BOB MONDELLO, BYLINE: Do I sound gay? Really, do I? I think I do. But if I do, what does that mean exactly, and should I care? That's more or less the starting point for documentarian David Thorpe who's fine with being but less fine with sounding gay. He begins his movie by clearing his throat...


DAVID THORPE: (Clearing throat).

MONDELLO: ...And reading the opening credits.


THORPE: Impact Partners presents aloud a ThinkThorpe, Little Punk production, a film by David Thorpe.

MONDELLO: Then he poses the title question to folks in the street.


THORPE: Do I sound gay?

MONDELLO: And they tell him.


UNIDENTIFIED MAN #1: Yes, I think you do sound gay. Not as much as I do, but...


UNIDENTIFIED MAN #2: No, in Francais, no. In English, I don't know (laughter).


MONDELLO: Having established that people think he does sound gay, he then sets out not just to change the way he sounds, but to understand why he wants to change it - a quest that takes him to academics, voice coaches, psychologists, and columnist and gay activist, Dan Savage.

DAN SAVAGE: A lot of gay men are self-conscious about sounding gay because we were persecuted for that when we were young. When you're young and closeted and trying to pass, you police yourself for evidence that might betray you.

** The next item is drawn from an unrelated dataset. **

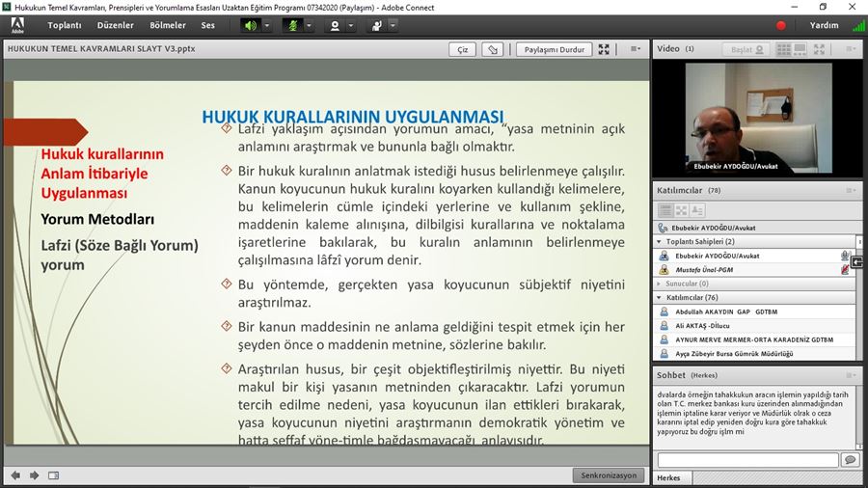This screenshot has width=868, height=488.
Task: Collapse the Toplantı Sahipleri group
Action: coord(659,241)
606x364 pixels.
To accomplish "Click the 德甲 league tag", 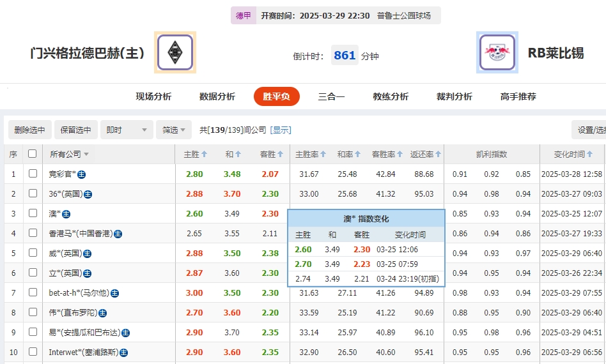I will coord(244,16).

MONDELLO: So there are stereotypes to avoid, but that doesn't say where the stereotypes come from or why they're negative. A film historian posits that the pop culture cues are everywhere - in Disney villains, say.


UNIDENTIFIED ACTOR #1: (As Capt. Hook) Peter Pan will be blasted out of Neverland.

MONDELLO: There was this is "Peter Pan," and it kind of got carried across to "The Jungle Book."


UNIDENTIFIED ACTOR #2: (As Shere Khan) I thought perhaps you were entertaining someone up there in your coils.

MONDELLO: Not to mention Jafar in "Aladdin."


JONATHAN FREEMAN: (As Jafar) Perhaps I can divine a solution to this thorny problem.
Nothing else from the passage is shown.